第六十章 立秋
外婆苏浣抱着蚕茧去煮丝。她把蚕茧放在大锅里用温水浸软,然后坐在门槛上用竹签找到丝头,把几粒茧子的丝头并在一起绕在纺车上慢慢摇动。立秋抽的丝比小满抽的丝更韧——小满丝是夏蚕刚结茧时抽的,立秋丝是夏蚕茧在蚕匾里放了一整个夏天丝胶微微氧化后的丝,韧性更强光泽更厚。她一边摇着纺车一边对着身边的洛璃说,立秋丝织成的夏被盖在身上,比小满丝多了一层温和,秋天早晚凉的时候盖着刚刚好。
洛璃坐在纺车旁边,帮着把新抽出来的丝线绕成极细极均匀的丝球。她整个人经过一整个春夏,从清明跟外婆苏浣学包年糕,到立夏学养蚕,到小满学抽丝,到夏至学包馄饨,到小暑学做藕夹,到大暑学熬三伏汤,如今对苍云城时令食物的掌握已十分熟练。她把新绕好的一团立秋丝球轻轻放在石桌上,姜梧伸手摸了摸——指尖触到丝线时感应到了极细微的凉滑,那是立秋之后蚕丝纤维在干燥空气中的触感,比夏天更滑更轻,和立秋清晨第一阵西北风从皮肤上吹过时的触感一模一样。姜梧把这份初秋的温韧与凉滑收进了梧桐叶中。
茶肆老板娘把养过茶光籽的壶从井里提上来。这把壶从惊蛰泡春雪茶,到立夏搬到窗台上养梧桐枝,到夏至吊进井里镇凉茶,到大暑泡野菊花,现在壶身釉面深处那层茶光籽已经满到了向外溢出的程度。她用软布蘸着温水,一寸一寸地擦拭壶身,把夏天积在壶壁上的所有茶渍、井水痕、野菊花香全部擦净。然后她在壶里放进一小撮新焙的立秋茶——不是春茶,是她在城西山坡上采的野茶,立秋后野茶叶片从翠绿变成了墨绿,叶缘带着极细极细的锯齿,焙出来的茶汤是极淡极淡的琥珀色,比春雪茶深一分比夏至凉茶浅一分。她把第一盏立秋茶轻轻放在临窗桌子的正中央,这是她每年立秋的规矩——第一盏秋茶不卖,给路过的人喝。

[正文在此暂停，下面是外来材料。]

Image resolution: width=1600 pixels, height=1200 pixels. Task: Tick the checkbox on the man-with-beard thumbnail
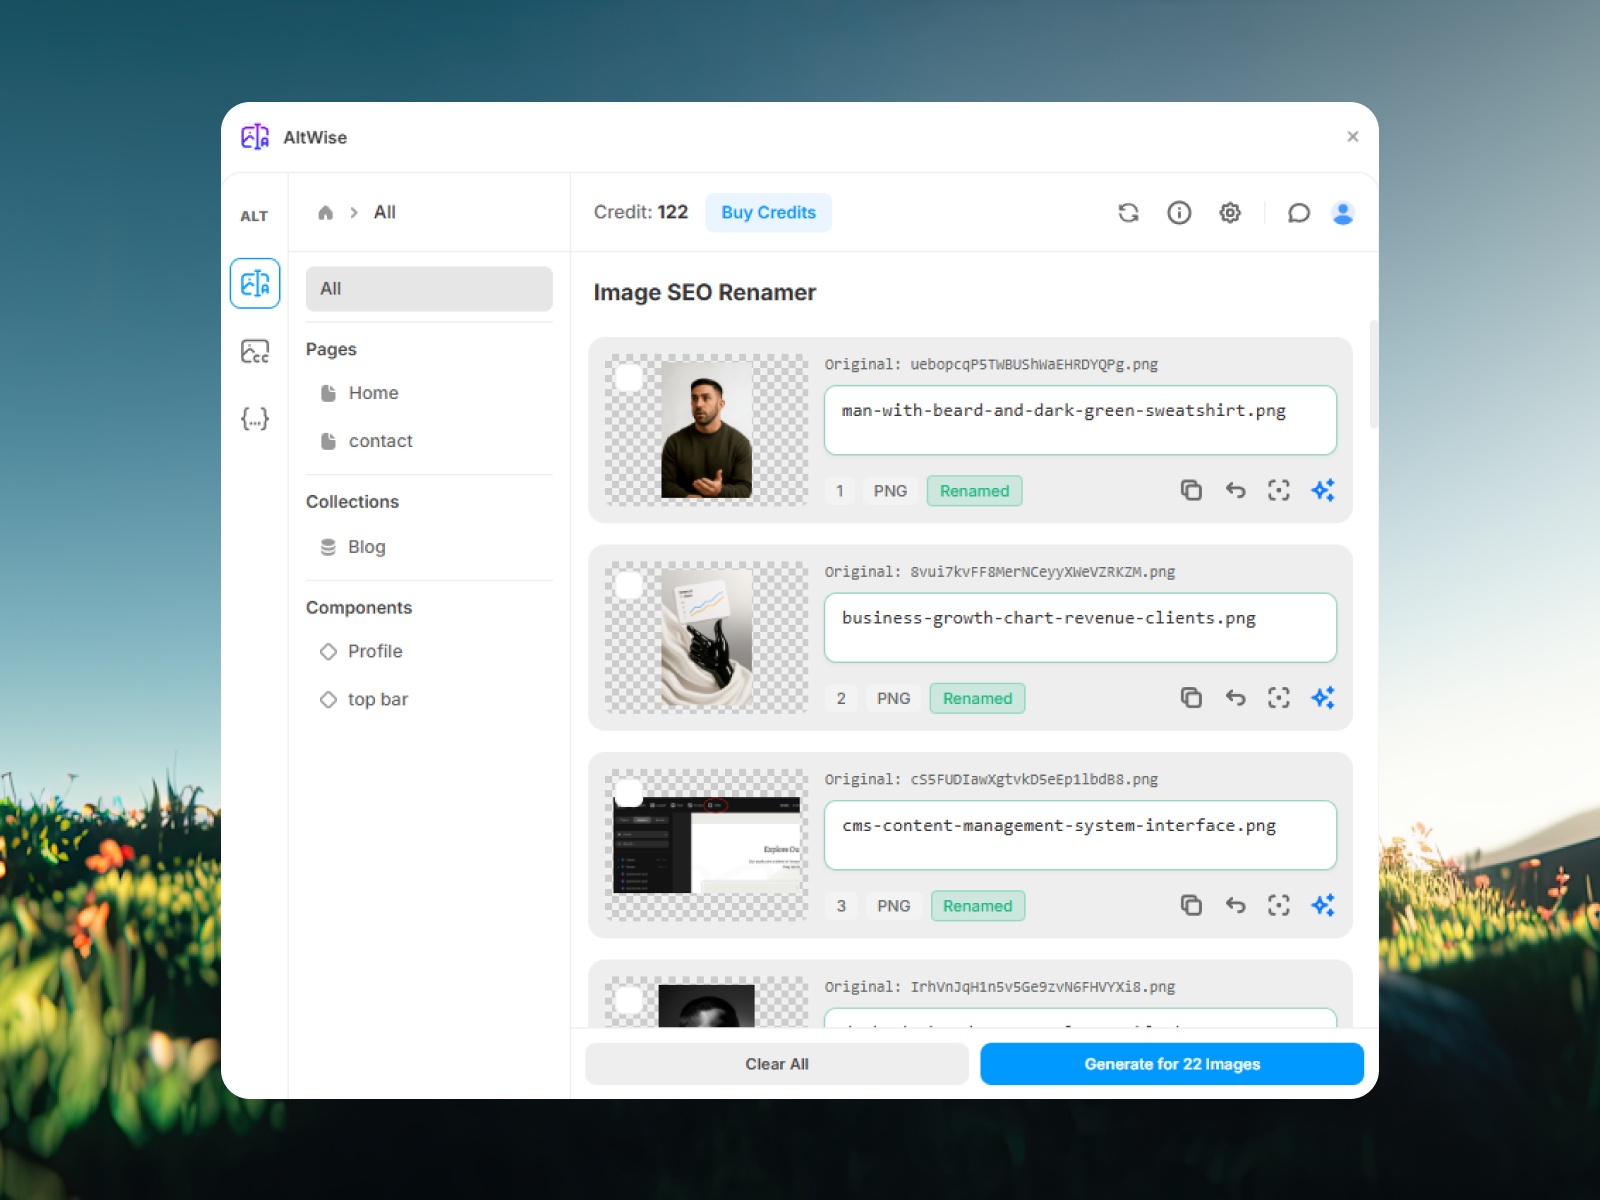[630, 378]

姜梧把茶碗碗沿贴在左脸颊烙印那片叶柄基部的门上。立秋茶是温的,和夏至凉茶的冰凉、小暑荷叶茶的醇凉、大暑野菊花茶的苦凉完全不同——秋天来了,茶也要开始从凉转温了。这份温度转化的节点被她收进梧桐叶中。
老郎中结束了三伏贴,今天最后一贴。大暑前开始的冬病夏治,小暑配好的药粉在大暑熬成膏,从初伏贴到末伏,立秋这天是末伏最后一天。他把最后一份三伏贴药膏从砂锅里取出来,用桑皮纸包好,分给最后一批来贴药的老人。药膏是近乎黑色的深褐,和立秋清晨面点铺灶膛里调小了的文火颜色一模一样。他把药膏均匀涂在桑皮纸上,贴在一位老人后背的穴位上,手掌极稳极轻地按了按。贴好之后他直起腰,松了口气说今年三伏贴比往年都贴得好,界河变清之后水好了,药材长得好,药效也强,今年冬天城里咳嗽的人会比往年少。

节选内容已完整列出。